Undue Influence

Undue Influence in Will Contests

To be valid, a will in Texas must express the makers intent.  Often, the makers intent is overridden by those who have influence over the maker given the makers advanced age, dependence on the person, or family or social circumstances.  This undue influence can provide grounds to contest a will in Texas.

What is Undue Influence?

Influence becomes “undue” when it causes an individual to do something that they would not have done without the influence.  When there is evidence of undue influence, interested persons can challenge the validity of the resulting will in court.

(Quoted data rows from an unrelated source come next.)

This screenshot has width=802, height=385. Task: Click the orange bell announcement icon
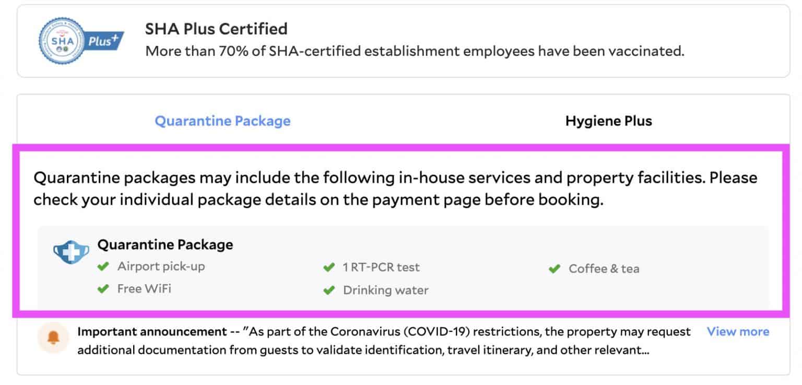[x=53, y=338]

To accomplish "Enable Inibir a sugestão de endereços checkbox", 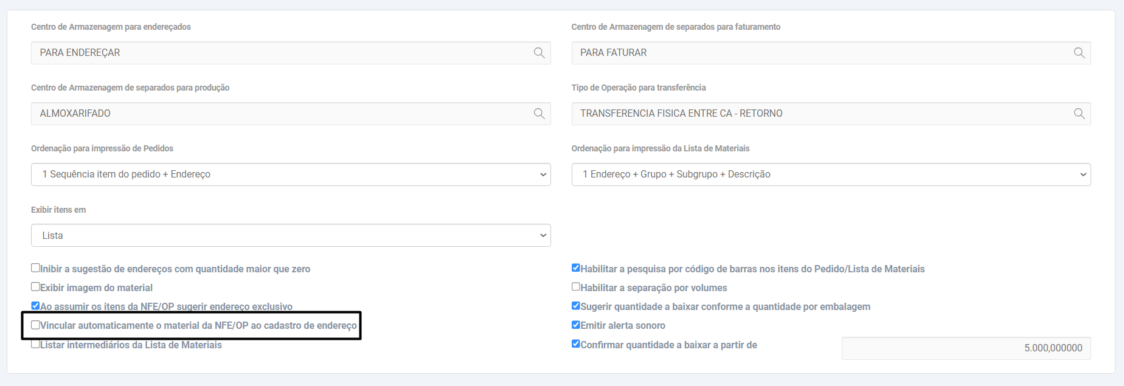I will [36, 268].
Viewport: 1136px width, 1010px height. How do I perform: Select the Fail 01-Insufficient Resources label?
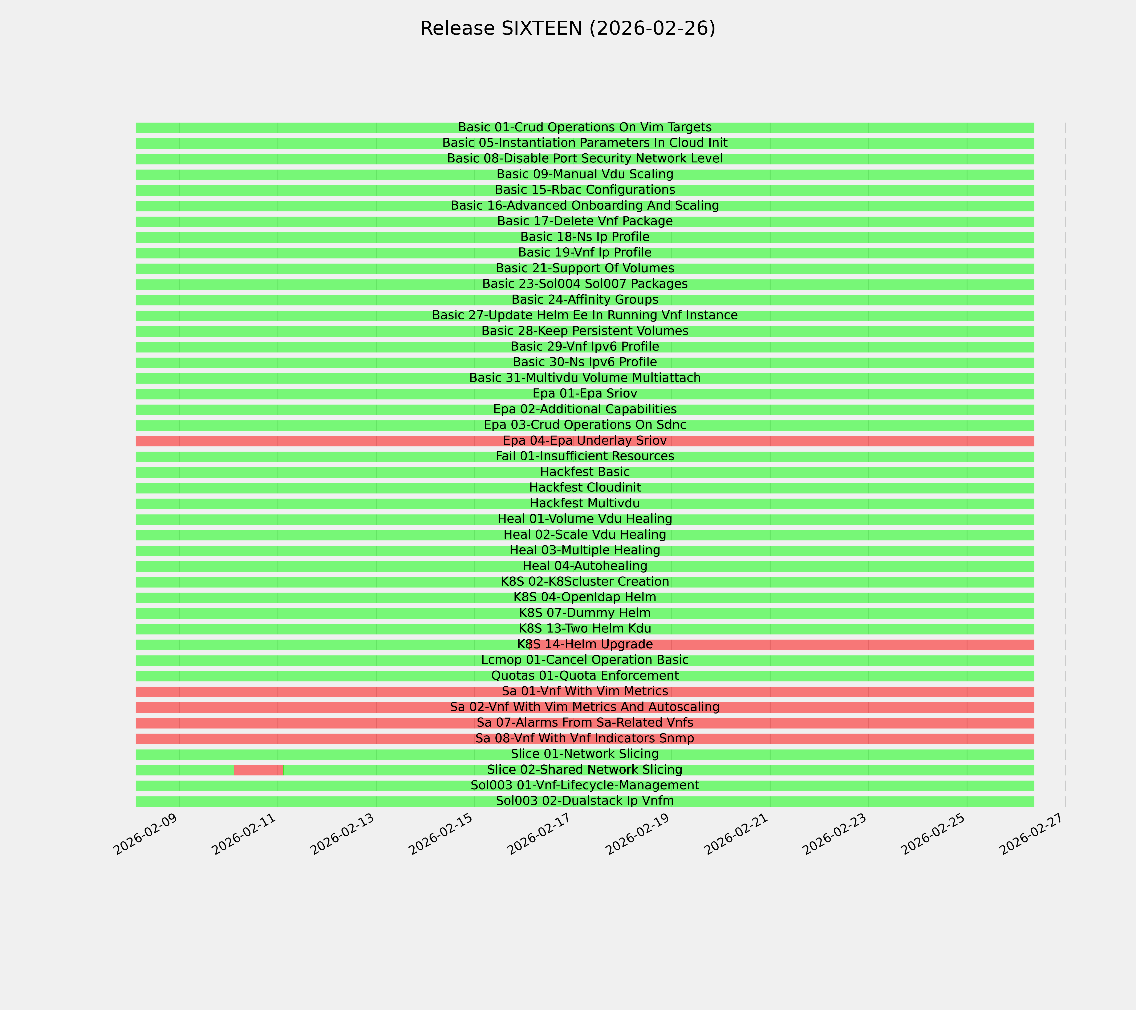point(585,456)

To prove undue influence, all of the following must be true:

  1. the existence and exertion of an influence,
  2. the effective operation of that influence so as to subvert or overpower the decedent’s mind at the time of the execution of the testament, and
  3. the execution of a will which the maker would not have executed but for such influence.

Proving Undue Influence in Texas

The burden to prove the existence of undue influence falls on the persons contesting the will.  It is often a difficult burden to prove.

There are a number of factors Texas courts consider when determining whether undue influence has occurred during the execution of a will, including the following:

  1. the circumstances regarding the execution of the will,
  2. the relationship between the decedent and beneficiaries,
  3. the motive, character, and conduct of those who benefit under the will,
  4. participation, words, and acts of all parties attending the execution of the will,
  5. the physical and mental condition of the decedent at the time of the execution.
  6. the age, weakness, infirmity, and dependency on or subjection to the control of the beneficiary, and
  7. the improvidence of the transaction by reason of unjust, unreasonable, or unnatural disposition.

Showing only that a person had the opportunity to exercise influence over the decedent; that the decedent was susceptible to influence; or the existence of an unnatural disposition is not sufficient to prove undue influence.

The Overpower Freewill Standard

To be successful the persons bringing the will contest, the party must show that the influence overpowered the free will of the testator and, the will produced expresses the wishes of the person exerting the influence rather than the decedent’s wishes.